Bayangkan betapa sulitnya banyak keluarga, terutama ibu bekerja dan profesional muda, menjalani aktivitas tanpa kehadiran ART di rumah.

Sayangnya, peran penting ini justru berada dalam bayang-bayang informalitas. Menurut data BPS 2024, lebih dari 12 juta rumah tangga di Indonesia bergantung pada ART, namun jumlah tenaga kerja aktif terus menyusut—turun 18% dalam lima tahun terakhir. 

Survei SMERU Research Institute bahkan mencatat 85% ART bekerja tanpa pelatihan formal dan perlindungan hukum.

Situasi ini, menurut Val The Consultant (VTC), adalah “krisis diam-diam” yang jika dibiarkan dapat menjadi masalah sosial besar.

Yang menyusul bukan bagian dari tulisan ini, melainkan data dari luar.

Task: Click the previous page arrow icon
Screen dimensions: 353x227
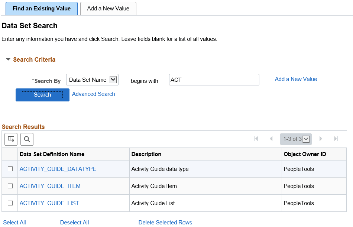Action: (x=271, y=139)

Mengubah Paradigma: Dari Pembantu ke Profesional

Supreme Halim, Vice President VTC, menegaskan bahwa ART bukan sekadar pembantu, melainkan penyangga produktivitas bangsa.

“Bayangkan berapa banyak ibu bekerja, profesional, atau pebisnis yang tidak bisa optimal tanpa kehadiran ART. Ini bukan soal kemewahan, ini soal kebutuhan,” ujarnya.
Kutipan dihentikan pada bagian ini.